On Mon, 8 Jan 2024 12:32:46 +0100
Christian Brauner <brauner@kernel.org> wrote:

> On Sun, Jan 07, 2024 at 01:32:28PM -0500, Steven Rostedt wrote:
> > On Sun, 7 Jan 2024 13:29:12 -0500
> > Steven Rostedt <rostedt@goodmis.org> wrote:
> >   
> > > > 
> > > > IOW, the inode_permission() in lookup_one_len() that eventfs does is
> > > > redundant and just wrong.    
> > > 
> > > I don't think so.  
> > 
> > Just to make it clear. eventfs has nothing to do with mkdir instance/foo.
> > It exists without that. Although one rationale to do eventfs was so  
> 
> Every instance/foo/ tracefs instances also contains an events directory
> and thus a eventfs portion. Eventfs is just a subtree of tracefs. It's
> not a separate filesystem. Both eventfs and tracefs are on the same
> single, system wide superblock.
> 
> > that the instance directories wouldn't recreate the same 10thousands
> > event inodes and dentries for every mkdir done.  
> 
> I know but that's irrelevant to what I'm trying to tell you.
> 
> A mkdir /sys/kernel/tracing/instances/foo creates a new tracefs
> instance. With or without the on-demand dentry and inode creation for
> the eventfs portion that tracefs "instance" has now been created in its
> entirety including all the required information for someone to later
> come along and perform a lookup on /sys/kernel/tracing/instances/foo/events.
> 
> All you've done is to defer the addition of the dentries and inodes when
> someone does actually look at the events directory of the tracefs
> instance.
> 
> Whether you choose to splice in the dentries and inodes for the eventfs
> portion during lookup and readdir or if you had chosen to not do the
> on-demand thing at all and the entries were created at the same time as
> the mkdir call are equivalent from the perspective of permission
> checking.
> 
> If you have the required permissions to look at the events directory
> then there's no reason why listing the directory entries in there should
> fail. This can't even happen right now.

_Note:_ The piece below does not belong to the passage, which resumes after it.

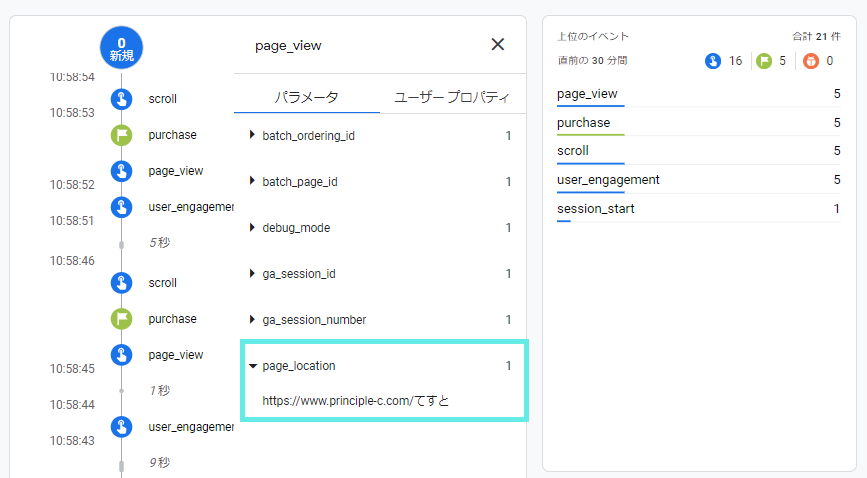Screen dimensions: 867x478
Task: Click the blue event count icon showing 16
Action: point(713,61)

Ah, I think I know where the confusion lies. The tracing information in
kernel/trace/*.c doesn't keep track of permission. It relies totally on
fs/tracefs/* to do so. If someone does 'chmod' or 'chown' or mounts with
'gid=xxx' then it's up to tracefs to maintain that information and not the
tracing subsystem. The tracing subsystem only gives the "default"
permissions (before boot finishes).

The difference between normal file systems and pseudo file systems like
debugfs and tracefs, is that normal file systems keep the permission
information stored on the external device. That is, when the inodes and
dentries are created, the information is retrieved from the stored file
system.

I think this may actually be a failure of debugfs (and tracefs as it was
based on debugfs), in that the inodes and dentries are created at the same
time the "files" backing them are. Which is normally at boot up and before
the file system is mounted.

That is, inodes and dentries are actually coupled with the data they
represent. It's not a cache for a back store like a hard drive partition.

To create a file in debugfs you do:

struct dentry *debugfs_create_file(const char *name, umode_t mode,
				   struct dentry *parent, void *data,
				   const struct file_operations *fops)

That is, you pass a the name, the mode, the parent dentry, data, and the
fops and that will create an inode and dentry (which is returned).

This happens at boot up before user space is running and before debugfs is
even mounted.

Because debugfs is mostly for debugging, people don't care about how it's
mounted. It is usually restricted to root only access. Especially since
there's a lot of sensitive information that shouldn't be exposed to
non-privileged users.

The reason tracefs came about is that people asked me to be able to have
access to tracing without needing to even enable debugfs. They also want to
easily make it accessible to non root users and talking with Kees Cook, he
recommended using ACL. But because it inherited a lot from debugfs, I
started doing these tricks like walking the dentry tree to make it work a
bit better. Because the dentries and inodes were created before mount, I
had to play these tricks.

But as Linus pointed out, that was the wrong way to do that. The right way
was to use .getattr and .permission callbacks to figure out what the
permissions to the files are.

This has nothing to do with the creation of the files, it's about who has
access to the files that the inodes point to.

This sounds like another topic to bring up at LSFMM ;-)  "Can we
standardize pseudo file systems like debugfs and tracefs to act more like
real file systems, and have inodes and dentries act as cache and not be so
coupled to the data?"

-- Steve